Case presentationA 25-year-old patient with shortness of breath and a diagnosis of COVID-19 presented to the emergency department (ED) of Peymaniyeh Hospital. Clinical examination and history taking revealed that the patient's shortness of breath and cough started 7 days ago and gradually symptoms peaked. Oxygen saturation (O2Sat) on arrival was 77% without fever and a family history of COVID-19. A positive Polymerase chain reaction (PCR) nasal swab for COVID-19 was obtained last week of presentation to ED. A lung computerized tomography (CT) was requested along with laboratory investigations of complete blood count (CBC), blood urea nitrogen (BUN), creatinine, blood electrolytes, Creatine phosphokinase (CPK), Lactate Dehydrogenase (LDH), blood sugar, liver function test, Prothrombin Time Test and INR (PT/INR), D dimer, fibrinogen level, and arterial blood gases (ABG) test. Lung CT scan showed more than 90% involvement of both lungs with ground glass opacities. He was requested to receive an intravenous serum therapy of 2500 cc of normal saline per day with 6-8 liters of oxygen supplementation per hour by mask. Administration of remdesivir and Dexamethasone was started at hospitalization. Also, acyclovir was started, and the patient was admitted to the ICU to be monitored according to his condition.
Enoxaparin and ivermectin were started and cardiac and nutritional consultation was conducted. Blood culture was sent. Due to the lack of methylprednisolone in pharmacy, physicians started dexamethasone for the patient and received extra normal saline due to low urinary output.
A cough cocktail containing salbutamol spray, serotonin spray, diphenhydramine and dextromethorphan was added to the patient's medication, which was discontinued due to the patient's hypersensitivity to diphenhydramine.
On the fourth day, patient developed acute respiratory distress with partial pressure of oxygen PO2 of 42.2 mm Hg. The patient was intubated by an anesthesiologist and propofol was prescribed for sedation. A urinary catheter and nasogastric tube (NG tube) were attached to the patient. Methylprednisolone was started for the patient, but due to its unavailability, the patient has given dexamethasone every 8 hours and meropenem every 8 hours.
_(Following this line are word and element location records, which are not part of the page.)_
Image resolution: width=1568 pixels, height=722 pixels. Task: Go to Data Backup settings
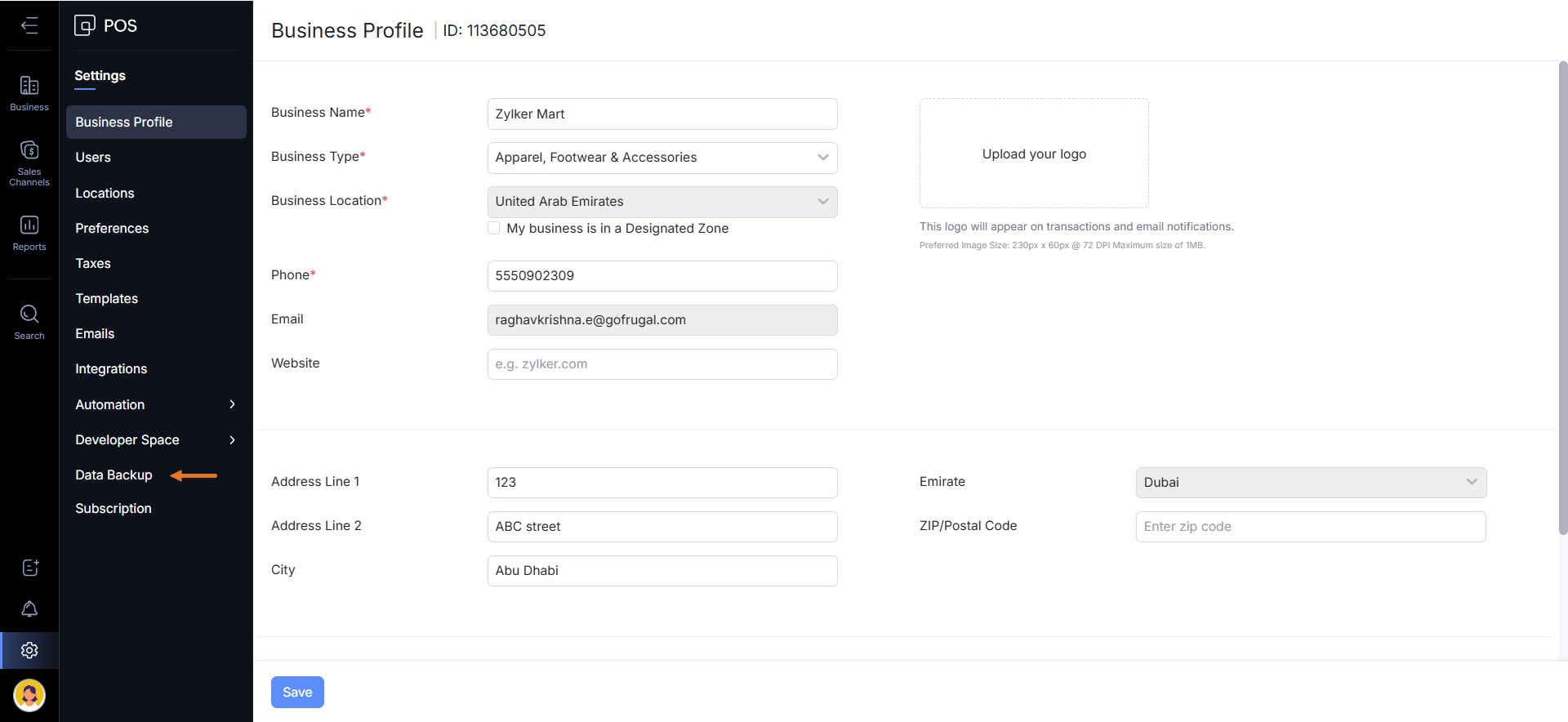click(114, 475)
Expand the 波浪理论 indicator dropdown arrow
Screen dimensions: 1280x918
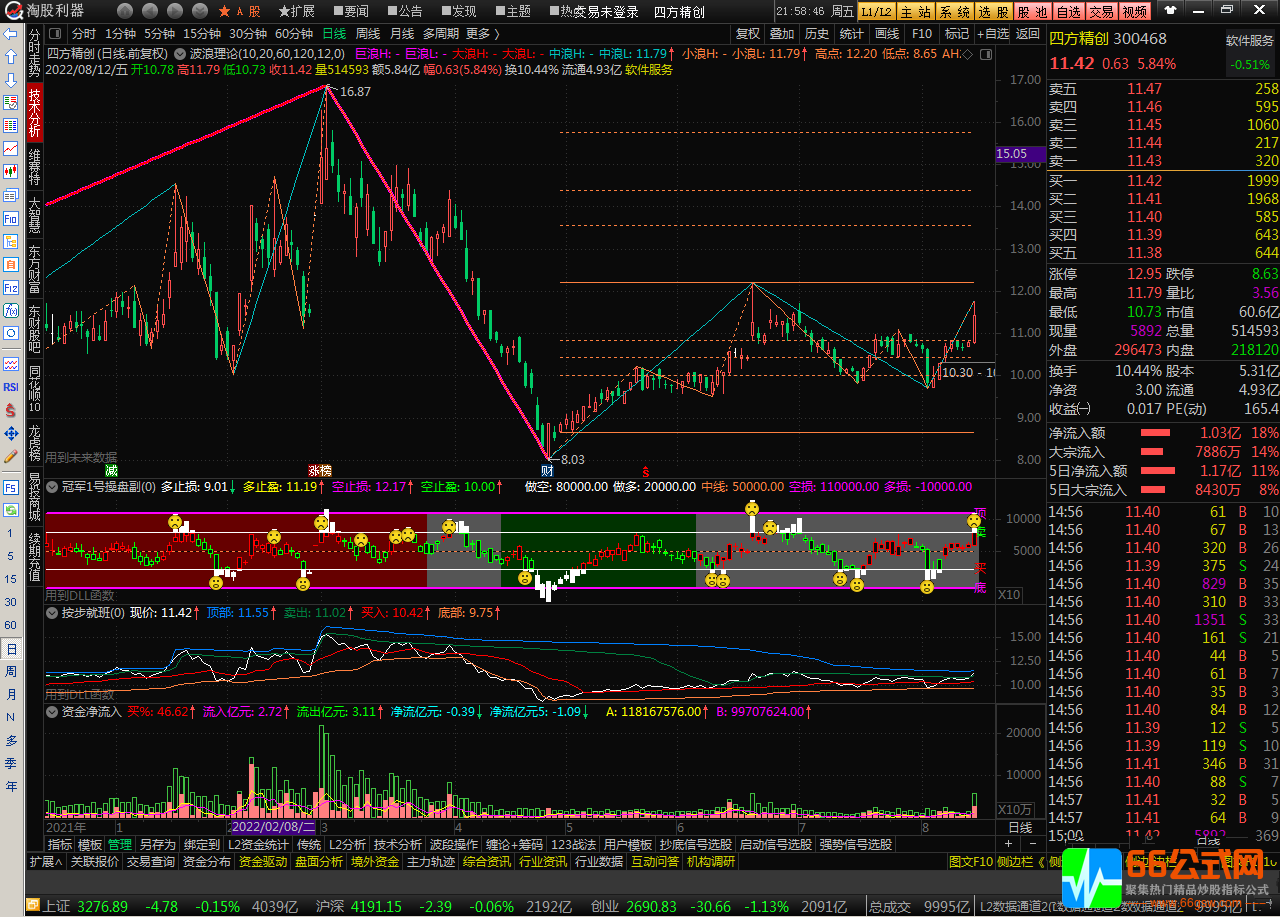pyautogui.click(x=179, y=54)
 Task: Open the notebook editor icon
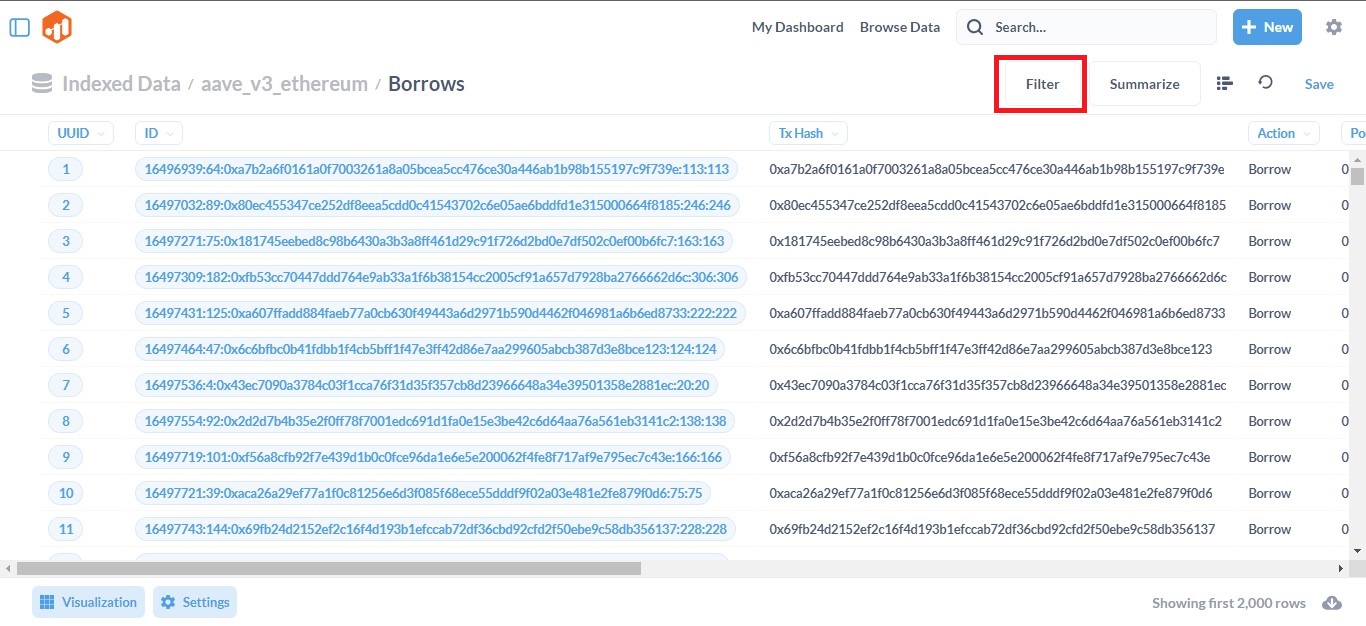1224,84
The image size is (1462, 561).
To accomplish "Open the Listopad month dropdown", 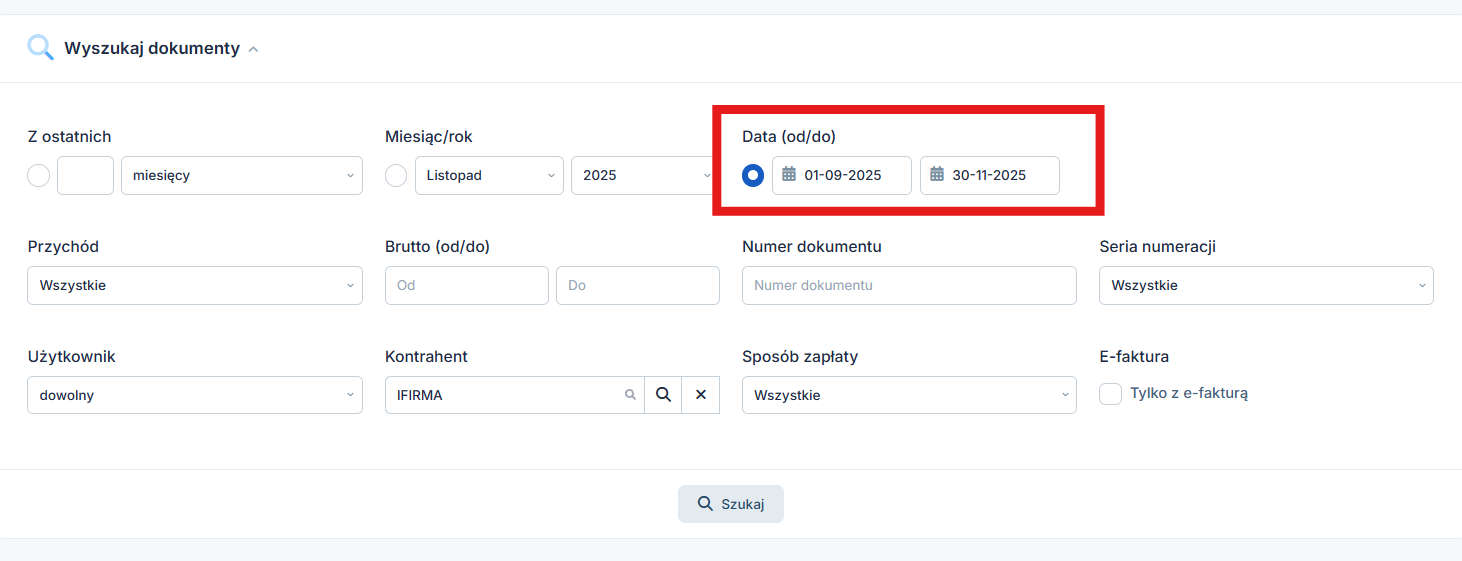I will pyautogui.click(x=488, y=175).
After examining the patient's ABG, a PEEP of 10 was given to the patient and feeding to the patient was started at 50 cc every four hours with NG. Morphine and acetaminophen were started Azithromycin, vancomycin and Islamovir antibiotics were added to the patient's drugs and chest physiotherapy was prescribed daily to better clear the infections from the lungs. Dimethicone, acyclovir, gabapentin, sertraline, and azithromycin were discontinued, and ketotifen was added to improve sputum secretion. On 7th day, a hemoptysis happened and the pulmonologist insisted on finding methylprednisolone for the patient and finally medication was provided and started. The patient received 500 mg of methylprednisolone intravenously in from 3rd day of ICU stay for three days, and 125 mg methylprednisolone daily from the 7th to the 9th day of ICU care, and 8 mg daily dexamethasone for the rest of the administration. Patient was extubated on 10th day of ICU stay and was discharged with improved lung CT scan on 20th day of administration. Proper oral corticosteroids were prescribed for tapering.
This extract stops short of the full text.